Article ID Journal Published Year Pages File Type
8796752 Arthroscopy: The Journal of Arthroscopic & Related Surgery 2018 4 Pages PDF
Abstract
Proximal hamstring injuries cause buttock pain and may result in significant weakness and sciatic neuralgia. Avulsion ruptures involving 2 or more tendons with >2-cm retraction may benefit from early open surgical repair. More chronic equivalents may benefit from Achilles allograft reconstruction. Chronic proximal hamstring syndrome causing posterior thigh and sit pain may occur from less severe, often repetitive injury to the proximal hamstring origin with secondary sciatic neuralgia from local adhesions or scar entrapment.

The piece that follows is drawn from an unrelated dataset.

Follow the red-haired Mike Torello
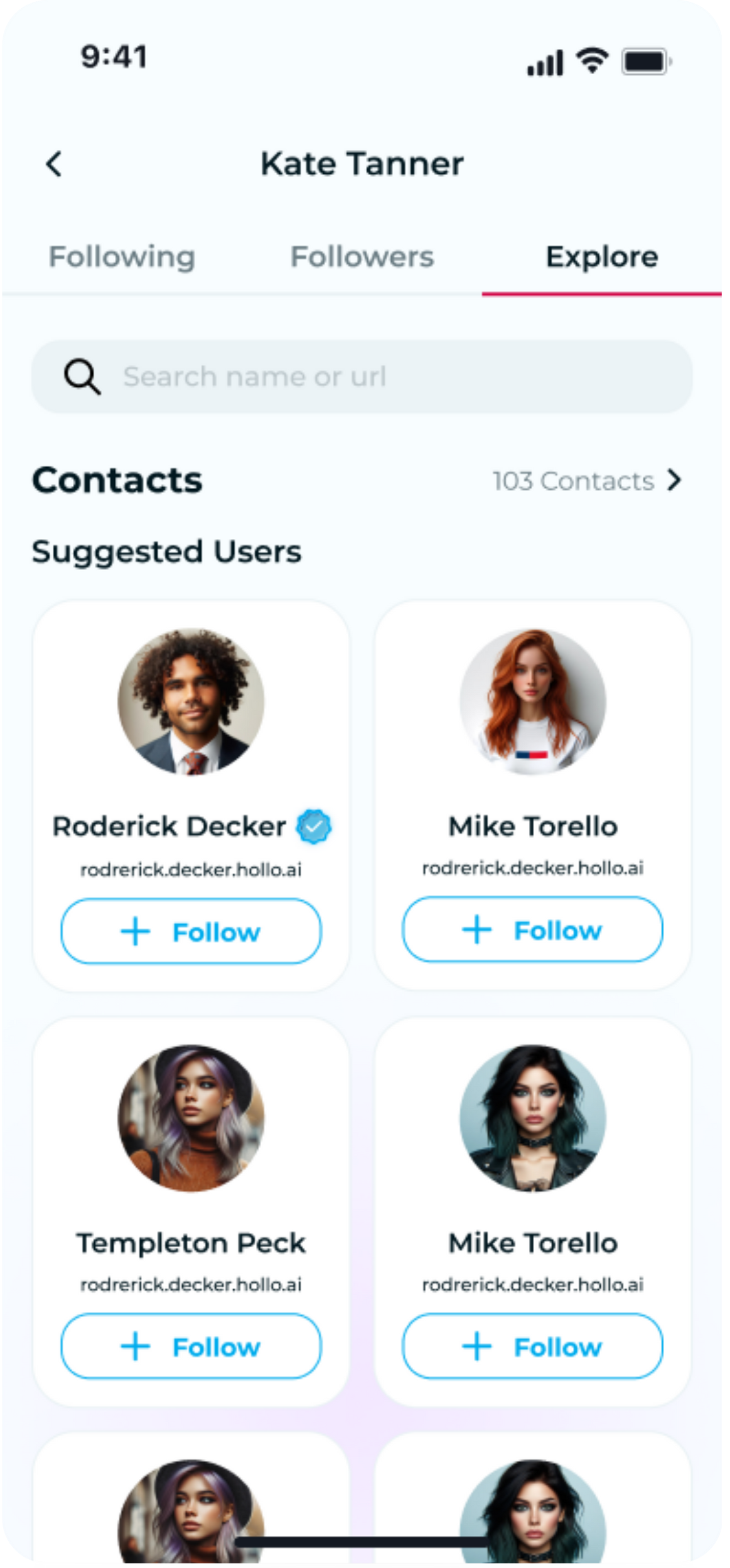Viewport: 730px width, 1568px height. click(x=532, y=930)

Recalcitrant cases may benefit from surgical intervention, but the most effective procedure (tenotomy, resection of degenerative tissue with tenotomy vs repair, sciatic neurolysis) has not been established. The role of endoscopic surgery of the proximal hamstring is evolving, but currently may best be indicated for ischial bursectomy, debridement of degenerative tendon tissue, and/or sciatic neurolysis. Although endoscopic proximal hamstring repair is feasible for treating tears with mild retraction, the role of endoscopic (or open) surgery in repair of acute complete tears with <2-cm retraction or less severe injuries (partial tears or complete tears without retraction) is controversial because most of these injuries may respond to nonoperative management. In this setting, perhaps surgical treatment (open or endoscopic) should be reserved for patients who have failed nonsurgical management.